E’ di oggi infatti la notizia, già ventilata da giorni, del successore, rettore bocconiano Mario Monti, appena nominato senatore a vita dal Presidente Napolitano. Il presunto tecnico che prenderà in mano le redini del Paese. Ma chi è Mario Monti? Tanti, immagino, non proprio addentrati nei meandri della finanza et affini, se lo saranno chiesto. Basta informarsi per scoprire che l’uomo designato a resuscitare la Repubblica è sicuramente un esperto di economia e quale economia! Scopro così informazioni illuminanti:

  • Presidente europeo della Commissione Trilaterale, un gruppo di interesse di orientamento neoliberista fondato nel 1973 da David Rockefeller membro del comitato direttivo del Gruppo Bilderberg. Dal 2005 è International Advisor per Goldman Sachs.

Avete capito bene, parliamo di una delle più potenti banche d’affari del mondo, quella che ha messo in ginocchio la Grecia (leggete qui e qui) e che ora, magicamente, piazzerà la sua pedina in Italia. Una figura, quindi, vicina, pericolosamente vicina a magnati del calibro del Re dei farmaci Rockefeller. E non solo, guardate i predecessori e i successori:

  • Romano Prodi, da consulente Goldman Sachs a Presidente del Consiglio in Italia
  • Mario Draghi, da Vicepresidente Goldman Sachs a Governatore della Banca d’Italia
  • Mario Monti, dalla Commissione Europea sulla concorrenza alla Goldman Sachs
  • Massimo Tononi, dalla Goldman Sachs di Londra a sottosegretario all’Economia nel governo Prodi del 2006
  • Gianni Letta, membro dell’Advisory Board di GS è nominato sottosegretario alla Presidenza del Consiglio del governo Berlusconi (2008)

Viene dunque da pensare a un disegno neoliberista premeditato dai Potenti del Mondo, che si va compiendo in tutto il suo splendore.
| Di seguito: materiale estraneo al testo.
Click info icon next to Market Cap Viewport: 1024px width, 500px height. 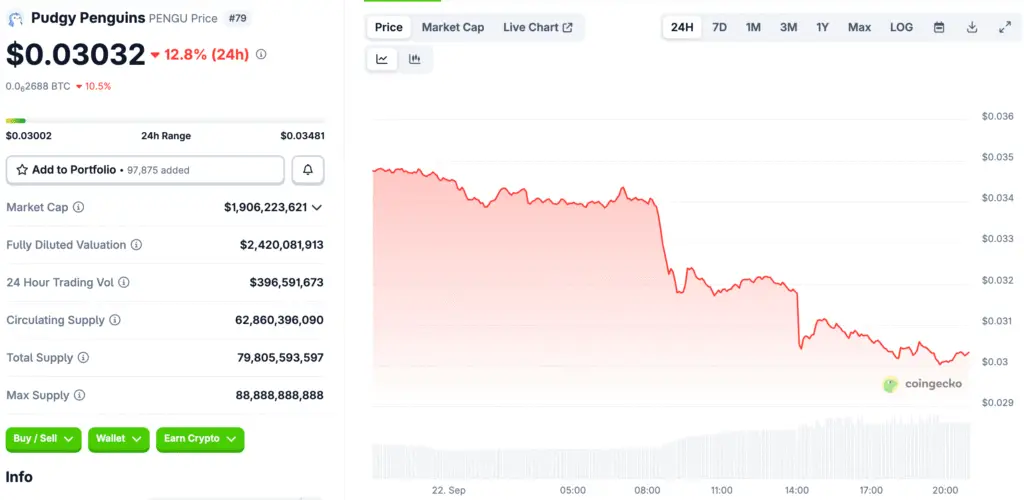coord(79,207)
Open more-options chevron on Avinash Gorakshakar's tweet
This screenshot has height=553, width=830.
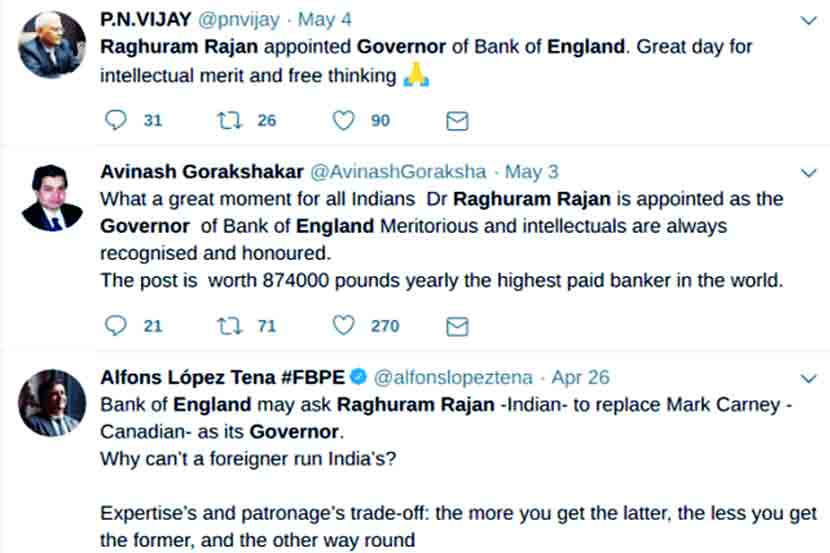[809, 174]
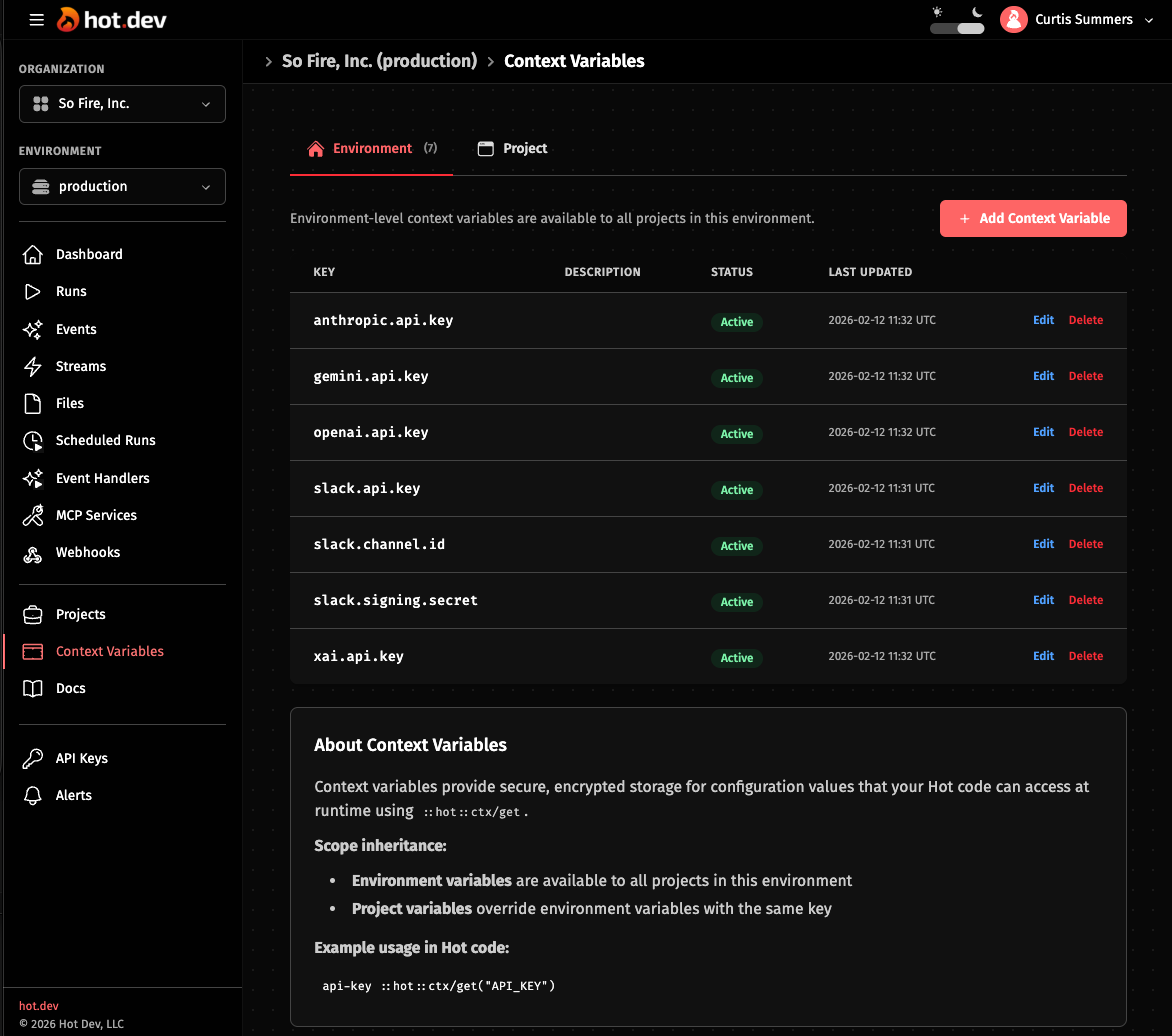Delete the xai.api.key variable
Image resolution: width=1172 pixels, height=1036 pixels.
click(1085, 657)
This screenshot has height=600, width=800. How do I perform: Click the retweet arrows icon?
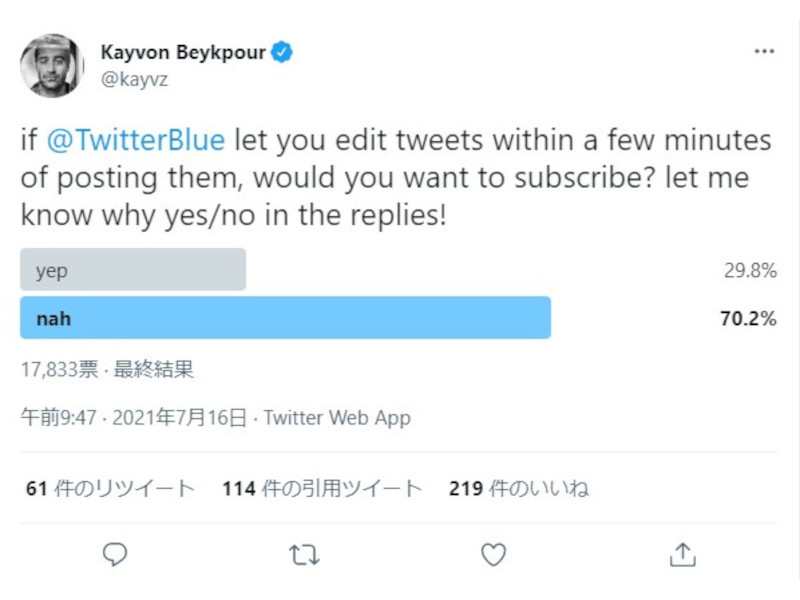(303, 554)
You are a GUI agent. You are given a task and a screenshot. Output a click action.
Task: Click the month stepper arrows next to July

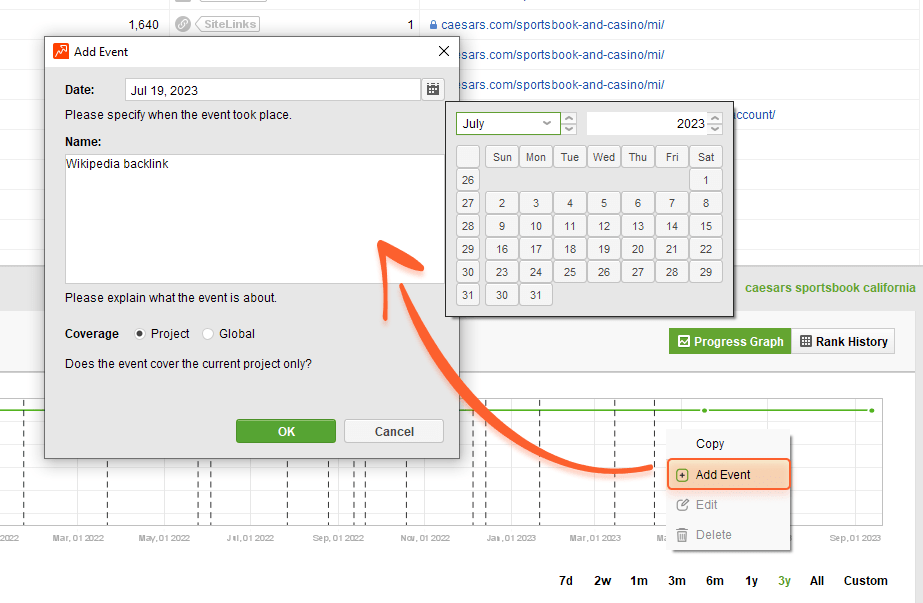tap(569, 124)
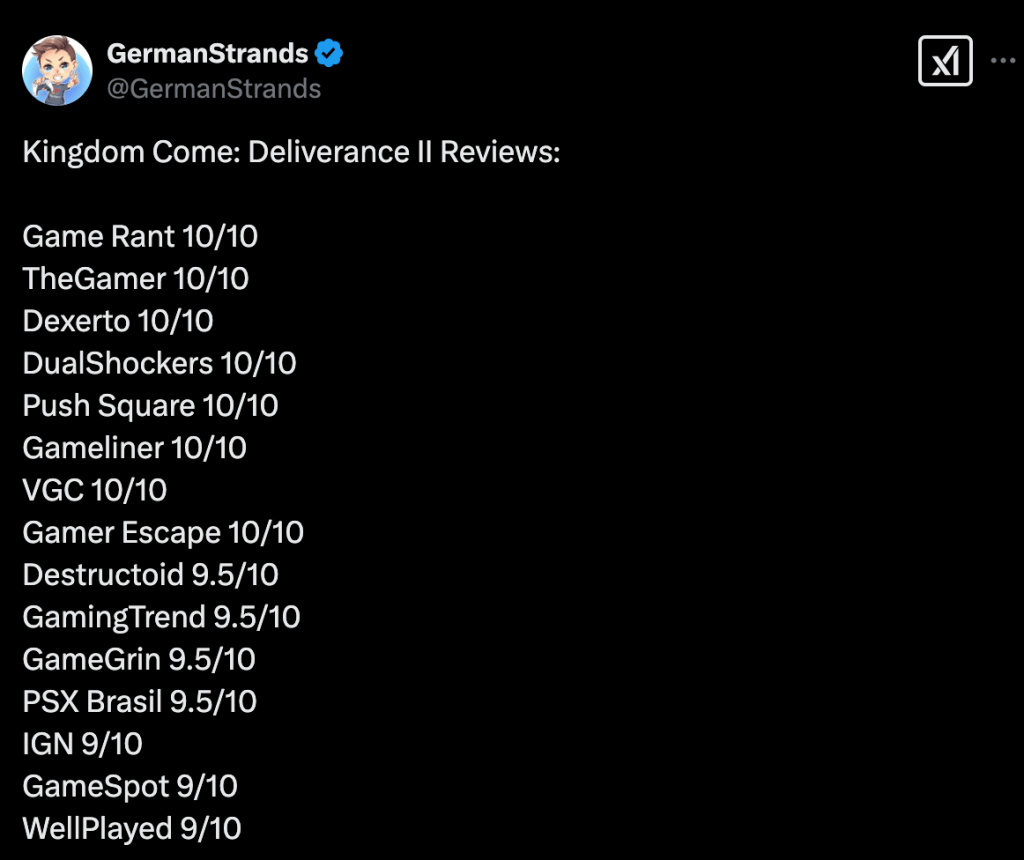Select the DualShockers 10/10 line

pyautogui.click(x=160, y=362)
Progetto che ci ha incastrati dal momento in cui abbiamo abbandonato la nostra valuta per abbracciare l’euro? A giudicare da questo articolo, direi proprio che è abbastanza chiaro. Dunque anche Prodi non ce l’ha raccontata giusta?

Siamo nelle mani di avvoltoi che detengono il potere economico planetario, e che hanno ridotto il nostro Paese al default. Impossibilitati a stampare moneta nazionale per rialzare l’economia italiana, succubi di una valuta comune che solo la BCE può emettere.
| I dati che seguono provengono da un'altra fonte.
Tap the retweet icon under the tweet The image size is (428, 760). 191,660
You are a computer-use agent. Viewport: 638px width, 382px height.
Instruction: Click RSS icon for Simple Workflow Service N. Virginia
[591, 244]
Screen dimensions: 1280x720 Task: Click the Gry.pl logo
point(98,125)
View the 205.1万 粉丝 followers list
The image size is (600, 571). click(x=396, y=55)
Guardate questa mappa dell’Europa: 21 governi di centrodestra su 27 paesi.

E sappiamo bene che la destra è dei ricchi capitalisti: Berlusconi, in Italia, ha imperversato per vent’anni. Ora il suo compito è finito: la marionetta preposta non è più adatta allo scopo di chi lo ha messo sulla poltrona presidenziale. Ma ciò che inquieta è il futuro prospettato dai poteri occulti che manovrano le fila del Pianeta: la totale approprazione dello Stato Italia. O dell’Europa, che forse è più calzante.
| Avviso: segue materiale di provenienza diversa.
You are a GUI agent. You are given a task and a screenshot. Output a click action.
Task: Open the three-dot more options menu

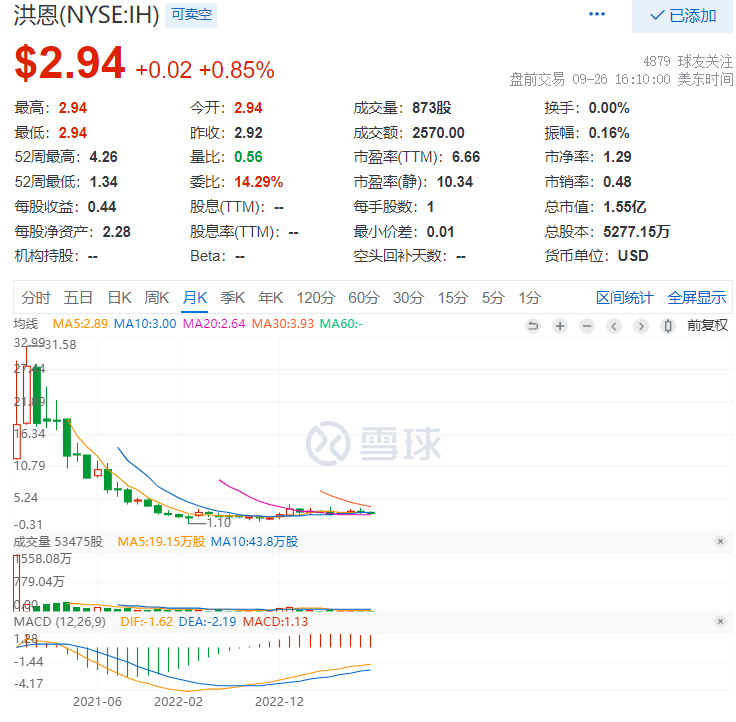(x=597, y=14)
A giudicare dalla scelta del tecnico Mario Monti, direi che la strada del golpe finanziario è spianata: un governo tecnicamente studiato a tavolino. Era già tutto previsto.

I commenti più votati

  • Di Il Gufo (---.---.---.35) 11 novembre 2011 13:40

    L’articolo contiene una serie di inesattezze lievi ed un grave errore logico di fondo: è vero che Monti sarà premier con il preciso compito di garantire i soldi dei prestatori all’Italia (BCE, FMI, solita banda).
    Falso invece che sia un piano dei "cattivi oligarchi del mondo" che ci hanno ridotto sul lastrico per spartirsi il bottino, per così dire: ci siamo ridotti sul lastrico da soli. Anni di politiche antistoriche e corporative, anni di ruberie, di soldi alle mafie, di condoni per gli sfruttatori, di saccheggio del territorio hanno prodotto la voragine in cui si sono infilati gli squali.
    Monti è il garante messo lì dai nostri creditori, ma i debiti li abbiamo fatti noi.
    Smetterei di cercare all’estero i carnefici dell’Italia e comincerei a chiedermi come avere una classe dirigente meno ottusa di chi li vota.

    P.S.
    Riguardo all’articolo su ComeDonChisciotte il potere di battere moneta non risolve NESSUNO dei problemi italiani: usciamo dall’euro, stampiamo moneta, si dà fiato all’export, tutto molto anni ottanta; peccato che i corollari siano stati, storicamente, inflazione fuori controllo, esplosione del debito pubblico data dai pagamenti con l’estero, maggiori flussi di cassa all’economia sommersa.
    Guardando agli esempi: la Norvegia esporta petrolio, il Giappone tecnologia e l’Italia cosa potrebbe esportare?